Task goal:
Output these lines as a JSON list of strings, one string per line, and leave out the blank lines.

Item coordinate data:
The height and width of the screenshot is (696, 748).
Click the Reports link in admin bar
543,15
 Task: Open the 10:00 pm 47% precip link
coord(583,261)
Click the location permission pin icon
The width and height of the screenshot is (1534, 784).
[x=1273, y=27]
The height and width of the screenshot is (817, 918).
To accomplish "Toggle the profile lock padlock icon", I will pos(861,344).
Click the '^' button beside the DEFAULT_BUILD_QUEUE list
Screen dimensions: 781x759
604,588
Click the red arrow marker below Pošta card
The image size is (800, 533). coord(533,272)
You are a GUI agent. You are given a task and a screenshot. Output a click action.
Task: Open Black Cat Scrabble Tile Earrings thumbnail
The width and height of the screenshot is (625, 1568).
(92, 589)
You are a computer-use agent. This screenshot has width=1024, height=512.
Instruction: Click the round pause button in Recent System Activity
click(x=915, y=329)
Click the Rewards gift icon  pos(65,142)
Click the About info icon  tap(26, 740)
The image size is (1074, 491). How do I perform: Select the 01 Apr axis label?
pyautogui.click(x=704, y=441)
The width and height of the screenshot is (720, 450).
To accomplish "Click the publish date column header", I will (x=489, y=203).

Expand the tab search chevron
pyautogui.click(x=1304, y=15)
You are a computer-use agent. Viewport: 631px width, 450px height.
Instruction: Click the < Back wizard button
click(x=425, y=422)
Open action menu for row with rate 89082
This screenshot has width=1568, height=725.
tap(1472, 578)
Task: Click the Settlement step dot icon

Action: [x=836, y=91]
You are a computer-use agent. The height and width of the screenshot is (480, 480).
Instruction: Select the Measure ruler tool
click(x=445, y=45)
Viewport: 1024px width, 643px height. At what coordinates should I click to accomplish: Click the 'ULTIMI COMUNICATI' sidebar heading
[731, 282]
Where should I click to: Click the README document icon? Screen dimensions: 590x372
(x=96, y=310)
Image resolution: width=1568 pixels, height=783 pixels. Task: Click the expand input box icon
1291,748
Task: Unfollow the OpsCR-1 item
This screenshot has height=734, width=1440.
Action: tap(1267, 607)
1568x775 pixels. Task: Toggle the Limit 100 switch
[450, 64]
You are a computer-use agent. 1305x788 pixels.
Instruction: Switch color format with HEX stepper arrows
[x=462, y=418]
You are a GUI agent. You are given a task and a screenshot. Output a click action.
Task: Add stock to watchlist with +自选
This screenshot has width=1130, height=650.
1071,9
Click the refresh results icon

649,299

The result:
[
  "The height and width of the screenshot is (696, 748).",
  "Click the Reports link in admin bar",
  "543,15",
  " Task: Open the 10:00 pm 47% precip link",
  "coord(583,261)",
  "Click the location permission pin icon",
  "The width and height of the screenshot is (1534, 784).",
  "[x=1273, y=27]",
  "The height and width of the screenshot is (817, 918).",
  "To accomplish \"Toggle the profile lock padlock icon\", I will pos(861,344).",
  "Click the '^' button beside the DEFAULT_BUILD_QUEUE list",
  "Screen dimensions: 781x759",
  "604,588",
  "Click the red arrow marker below Pošta card",
  "The image size is (800, 533). coord(533,272)",
  "You are a GUI agent. You are given a task and a screenshot. Output a click action.",
  "Task: Open Black Cat Scrabble Tile Earrings thumbnail",
  "The width and height of the screenshot is (625, 1568).",
  "(92, 589)",
  "You are a computer-use agent. This screenshot has width=1024, height=512.",
  "Instruction: Click the round pause button in Recent System Activity",
  "click(x=915, y=329)",
  "Click the Rewards gift icon  pos(65,142)",
  "Click the About info icon  tap(26, 740)",
  "The image size is (1074, 491). How do I perform: Select the 01 Apr axis label?",
  "pyautogui.click(x=704, y=441)",
  "The width and height of the screenshot is (720, 450).",
  "To accomplish \"Click the publish date column header\", I will (x=489, y=203).",
  "Expand the tab search chevron",
  "pyautogui.click(x=1304, y=15)",
  "You are a computer-use agent. Viewport: 631px width, 450px height.",
  "Instruction: Click the < Back wizard button",
  "click(x=425, y=422)",
  "Open action menu for row with rate 89082",
  "This screenshot has width=1568, height=725.",
  "tap(1472, 578)",
  "Task: Click the Settlement step dot icon",
  "Action: [x=836, y=91]",
  "You are a computer-use agent. The height and width of the screenshot is (480, 480).",
  "Instruction: Select the Measure ruler tool",
  "click(x=445, y=45)",
  "Viewport: 1024px width, 643px height. At what coordinates should I click to accomplish: Click the 'ULTIMI COMUNICATI' sidebar heading",
  "[731, 282]",
  "Where should I click to: Click the README document icon? Screen dimensions: 590x372",
  "(x=96, y=310)",
  "Image resolution: width=1568 pixels, height=783 pixels. Task: Click the expand input box icon",
  "1291,748",
  "Task: Unfollow the OpsCR-1 item",
  "This screenshot has height=734, width=1440.",
  "Action: tap(1267, 607)",
  "1568x775 pixels. Task: Toggle the Limit 100 switch",
  "[450, 64]",
  "You are a computer-use agent. 1305x788 pixels.",
  "Instruction: Switch color format with HEX stepper arrows",
  "[x=462, y=418]",
  "You are a GUI agent. You are given a task and a screenshot. Output a click action.",
  "Task: Add stock to watchlist with +自选",
  "This screenshot has width=1130, height=650.",
  "1071,9",
  "Click the refresh results icon",
  "649,299"
]